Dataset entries
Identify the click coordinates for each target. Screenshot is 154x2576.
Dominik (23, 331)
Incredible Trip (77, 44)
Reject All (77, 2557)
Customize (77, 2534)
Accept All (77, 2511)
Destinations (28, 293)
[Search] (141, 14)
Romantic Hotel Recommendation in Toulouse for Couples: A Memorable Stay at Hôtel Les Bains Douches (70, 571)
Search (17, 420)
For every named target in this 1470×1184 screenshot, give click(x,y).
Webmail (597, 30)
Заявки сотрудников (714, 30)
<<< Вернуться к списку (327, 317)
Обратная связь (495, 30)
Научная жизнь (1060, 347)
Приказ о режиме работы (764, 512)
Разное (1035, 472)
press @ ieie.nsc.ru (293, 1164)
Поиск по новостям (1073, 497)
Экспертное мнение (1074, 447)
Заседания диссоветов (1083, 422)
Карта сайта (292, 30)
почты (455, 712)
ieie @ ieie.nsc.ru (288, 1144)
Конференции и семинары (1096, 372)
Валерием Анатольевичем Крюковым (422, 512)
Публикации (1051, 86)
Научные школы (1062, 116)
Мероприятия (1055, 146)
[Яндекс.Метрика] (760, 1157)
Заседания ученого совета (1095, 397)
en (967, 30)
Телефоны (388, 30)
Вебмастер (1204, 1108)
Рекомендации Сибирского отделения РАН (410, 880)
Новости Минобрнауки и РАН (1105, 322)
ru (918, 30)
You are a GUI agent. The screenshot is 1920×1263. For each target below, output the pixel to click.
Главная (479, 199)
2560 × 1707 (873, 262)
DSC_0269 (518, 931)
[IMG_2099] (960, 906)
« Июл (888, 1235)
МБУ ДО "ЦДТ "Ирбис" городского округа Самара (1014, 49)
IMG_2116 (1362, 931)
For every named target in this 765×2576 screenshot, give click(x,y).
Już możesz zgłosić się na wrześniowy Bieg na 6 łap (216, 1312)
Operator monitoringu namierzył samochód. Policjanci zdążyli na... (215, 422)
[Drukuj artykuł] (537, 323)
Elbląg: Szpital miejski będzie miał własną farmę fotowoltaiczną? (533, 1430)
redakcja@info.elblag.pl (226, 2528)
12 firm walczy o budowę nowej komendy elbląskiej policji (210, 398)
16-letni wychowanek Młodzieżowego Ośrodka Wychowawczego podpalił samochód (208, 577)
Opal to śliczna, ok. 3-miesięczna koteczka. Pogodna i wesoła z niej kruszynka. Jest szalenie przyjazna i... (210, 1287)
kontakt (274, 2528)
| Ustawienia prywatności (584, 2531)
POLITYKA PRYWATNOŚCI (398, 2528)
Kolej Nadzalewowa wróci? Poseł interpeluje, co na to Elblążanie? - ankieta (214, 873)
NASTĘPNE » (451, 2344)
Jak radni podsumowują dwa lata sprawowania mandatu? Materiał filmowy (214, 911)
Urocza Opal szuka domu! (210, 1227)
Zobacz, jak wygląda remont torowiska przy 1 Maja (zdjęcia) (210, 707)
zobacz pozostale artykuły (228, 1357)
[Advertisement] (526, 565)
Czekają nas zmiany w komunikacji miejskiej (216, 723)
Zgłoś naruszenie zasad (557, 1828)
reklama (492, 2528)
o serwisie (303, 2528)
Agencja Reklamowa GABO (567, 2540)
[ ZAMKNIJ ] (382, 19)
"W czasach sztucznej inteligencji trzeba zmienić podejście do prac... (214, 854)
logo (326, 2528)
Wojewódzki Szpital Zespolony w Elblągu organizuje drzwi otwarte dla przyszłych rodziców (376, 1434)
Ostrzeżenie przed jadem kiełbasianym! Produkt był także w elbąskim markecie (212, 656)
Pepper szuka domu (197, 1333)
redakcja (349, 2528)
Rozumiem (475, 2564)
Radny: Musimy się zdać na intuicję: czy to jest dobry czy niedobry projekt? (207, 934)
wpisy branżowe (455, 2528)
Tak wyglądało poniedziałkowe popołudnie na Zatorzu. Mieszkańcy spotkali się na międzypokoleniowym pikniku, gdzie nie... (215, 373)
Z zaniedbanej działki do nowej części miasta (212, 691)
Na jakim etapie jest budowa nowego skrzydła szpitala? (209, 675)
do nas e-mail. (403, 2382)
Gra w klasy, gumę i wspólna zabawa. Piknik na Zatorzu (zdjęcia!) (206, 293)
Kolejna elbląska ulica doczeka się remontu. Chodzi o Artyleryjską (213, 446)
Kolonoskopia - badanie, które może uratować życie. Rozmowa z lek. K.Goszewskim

WHAT TO WORK ON
Please copy, word for word, every line from the first line of the records through the line containing "16-letni wychowanek Młodzieżowego", with both of those lines included and nothing else.

RESULT OF THIS TASK
Identify the click coordinates for each target. Screenshot is 154x2576.
Dominik (23, 331)
Incredible Trip (77, 44)
Reject All (77, 2557)
Customize (77, 2534)
Accept All (77, 2511)
Destinations (28, 293)
[Search] (141, 14)
Romantic Hotel Recommendation in Toulouse for Couples: A Memorable Stay at Hôtel Les Bains Douches (70, 571)
Search (17, 420)
For every named target in this 1470×1184 screenshot, give click(x,y).
Webmail (597, 30)
Заявки сотрудников (714, 30)
<<< Вернуться к списку (327, 317)
Обратная связь (495, 30)
Научная жизнь (1060, 347)
Приказ о режиме работы (764, 512)
Разное (1035, 472)
press @ ieie.nsc.ru (293, 1164)
Поиск по новостям (1073, 497)
Экспертное мнение (1074, 447)
Заседания диссоветов (1083, 422)
Карта сайта (292, 30)
почты (455, 712)
ieie @ ieie.nsc.ru (288, 1144)
Конференции и семинары (1096, 372)
Валерием Анатольевичем Крюковым (422, 512)
Публикации (1051, 86)
Научные школы (1062, 116)
Мероприятия (1055, 146)
[Яндекс.Метрика] (760, 1157)
Заседания ученого совета (1095, 397)
en (967, 30)
Телефоны (388, 30)
Вебмастер (1204, 1108)
Рекомендации Сибирского отделения РАН (410, 880)
Новости Минобрнауки и РАН (1105, 322)
ru (918, 30)
You are a GUI agent. The screenshot is 1920×1263. For each target below, output the pixel to click.
Главная (479, 199)
2560 × 1707 (873, 262)
DSC_0269 (518, 931)
[IMG_2099] (960, 906)
« Июл (888, 1235)
МБУ ДО "ЦДТ "Ирбис" городского округа Самара (1014, 49)
IMG_2116 (1362, 931)
For every named target in this 765×2576 screenshot, give click(x,y).
Już możesz zgłosić się na wrześniowy Bieg na 6 łap (216, 1312)
Operator monitoringu namierzył samochód. Policjanci zdążyli na... (215, 422)
[Drukuj artykuł] (537, 323)
Elbląg: Szpital miejski będzie miał własną farmę fotowoltaiczną? (533, 1430)
redakcja@info.elblag.pl (226, 2528)
12 firm walczy o budowę nowej komendy elbląskiej policji (210, 398)
16-letni wychowanek Młodzieżowego Ośrodka Wychowawczego podpalił samochód (208, 577)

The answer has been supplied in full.